“Enjoy it, time goes by so fast!”
Every time I hear those words, they are usually in the context of a person I don’t know remarking how cute Zelda is. After an awkward smile and maybe a thank-you, the person continues:
How old is she?
Oh enjoy it while you can. Time goes by so fast!
A disclaimer. I know these people mean well. I know they are trying to be nice. That said, I can’t stand it when I hear those words. It’s not because of the awkward situation this imparting of wisdom causes. It’s not because it usually comes at times I am chasing my 16-month old down the aisle at Target. Hell, it’s not even because a perfect stranger might be assuming I’m not enjoying motherhood.
It’s because I’ve already learned this lesson, and it’s kind of broken my heart a little.

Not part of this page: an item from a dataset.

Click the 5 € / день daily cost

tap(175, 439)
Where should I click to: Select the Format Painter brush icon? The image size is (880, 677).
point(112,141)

Let me explain. When Zelda was teeny-tiny, we used to wrap her in a swaddle for bed. She slept in a pack and play napper in the corner of our room for the first seven months. Every morning, I’d take Zelda out of the napper and unwrap the swaddle. She’d yawn, stretch, and make the cutest little duck face while she was stretching. Every morning for those seven months, without fail, she’d make the start of the day perfect. Then she started rolling at seven months, and we had to put her in a crib. No more swaddle, no more unwrapping, no more duck face. Just like that, one morning that perfect start to the day was over.
Another favorite was our Saturday morning ritual before Zelda learned to crawl. She’d wake us up early, Matt would make coffee, and I’d breastfeed her. Then, with piping hot coffee in hand, we’d settle Zelda with some toys and books, drink our coffee, and watch the morning news. Those mornings are long gone, since Zelda can’t stay in one place for more than five seconds. Both of us miss those mornings so much.

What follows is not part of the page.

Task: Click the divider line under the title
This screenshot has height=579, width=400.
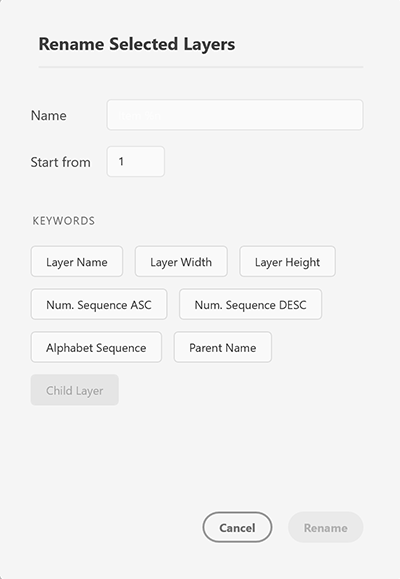Action: [201, 67]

There’s a whole list of things I miss: her toothless smile, the YA DEE she used to say when she wanted something, breastfeeding her right before bed, the newborn cuddles, carrying her in a sling, giving her baths in the kitchen sink. I understand how fast the time goes, and how important it is to savor every second. I also know the aching sadness that comes with the realization that those times are gone and will only exist in my memory. It takes a lot for me not to say something like I KNOW when I hear someone tell me to enjoy it.
However, as sad as I am that these little moments in time have passed, I’ve also realized something important: there are just as many new and amazing moments to enjoy. They aren’t the same, but that’s the price you pay for being a parent: seeing your child grow.
So now, when Zelda gives me a toothy smile, says “mama,” or stuffs her face full of bread at breakfast, I try as hard as I can to savor those moments. Sometimes I feel like I didn’t savor the other ones enough. The good thing is, many more of those amazing moments are yet to come.
So yes, I’m enjoying it the best I can. Every time I hear that I should, it’s sort of like the twist of a knife. I know. I miss so many moments already. But there’s plenty more to look forward to.